No auge da crise anterior, o número de empregos de maior precariedade também diminuiu, mas menos do que os empregos com contrato sem termo, algo que deverá ter acontecido porque, com os sectores associados ao turismo a serem, desde cedo, uma tábua de salvação para quem perdia o emprego, vários trabalhos temporários e mais informais foram surgindo. Agora, o sector do turismo é, pelo contrário, um dos mais afectados pela pandemia.
O impacto do layoff simplificado
A explicação para a diferença de impacto entre trabalhadores mais e menos precários nesta fase inicial da crise é a habitual: tendo uma situação contratual mais frágil, os trabalhadores com contrato a prazo ou outra ligação ainda mais precária são os primeiros sacrificados pelas empresas, quando estas reduzem o nível de actividade. Porém, desta vez há uma explicação adicional. É que, com a introdução da medida do layoff simplificado, foi possível a muitas empresas e trabalhadores (maioritariamente com um contrato sem termo) manterem o vínculo laboral.
Para esses trabalhadores, alvo do layoff e que deixaram de trabalhar total ou parcialmente, o impacto da crise foi sentido por via de uma perda de rendimento. O emprego, esse, não foi ainda perdido.
Nos dados publicados esta quarta-feira, o INE inclui diversa informação que permite perceber a dimensão dos efeitos do layoff simplificado no mercado de trabalho português.
A mais impressionante é a que revela que, no que diz respeito ao segundo trimestre deste ano, apesar de a perda de empregos ser de 2,8%, a diminuição das horas trabalhadas pelos portugueses ascendeu 22,7%, um resultado nunca antes visto.
Esta queda tão acentuada leva em conta o efeito da colocação em layoff de muitos milhares de trabalhadores durante este período. O INE assinala que “a redução do volume de horas trabalhadas está sobretudo associada ao aumento da população empregada ausente do trabalho”, um acréscimo que correspondeu a 1,08 milhões de pessoas ou 22,8% da população empregada, um valor que é “mais do dobro da observada no trimestre anterior e quase o quádruplo da existente no trimestre homólogo”.

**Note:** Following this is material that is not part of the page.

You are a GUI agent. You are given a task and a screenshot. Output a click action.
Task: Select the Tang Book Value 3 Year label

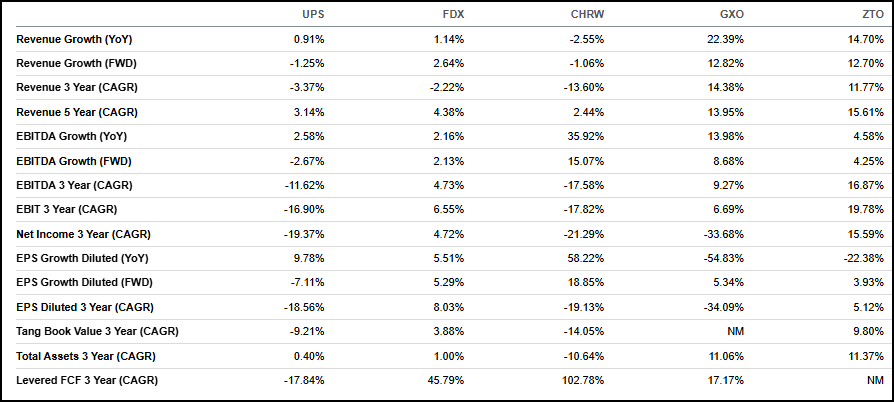pos(98,331)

E especifica ainda que, deste aumento de 1,08 milhões de pessoas, a maior parte ficou a dever-se “à redução ou falta de trabalho por motivos técnicos ou económicos da empresa (que inclui a suspensão temporária do contrato e o layoff), razão apontada por 680,1 mil daquelas pessoas (cerca de dez vezes o número do trimestre anterior)”.
No futuro, com o desaparecimento das condições mais favoráveis da medida do layoff e com o prolongamento de uma situação difícil no mercado para muitas empresas, este efeito de protecção do emprego pode começar a esbater-se, provocando perdas de emprego significativas para outros grupos de trabalhadores, seja qual for o tipo de contrato de trabalho ou o nível de qualificação.
Mas para já na linha da frente desta batalha, menos protegidos pelas medidas anticrise lançadas pelo Governo, estão os trabalhadores mais precários, com a agravante de que são estes que mais vezes se encontram numa situação em que não possuem os requisitos necessários para receber o subsídio de desemprego.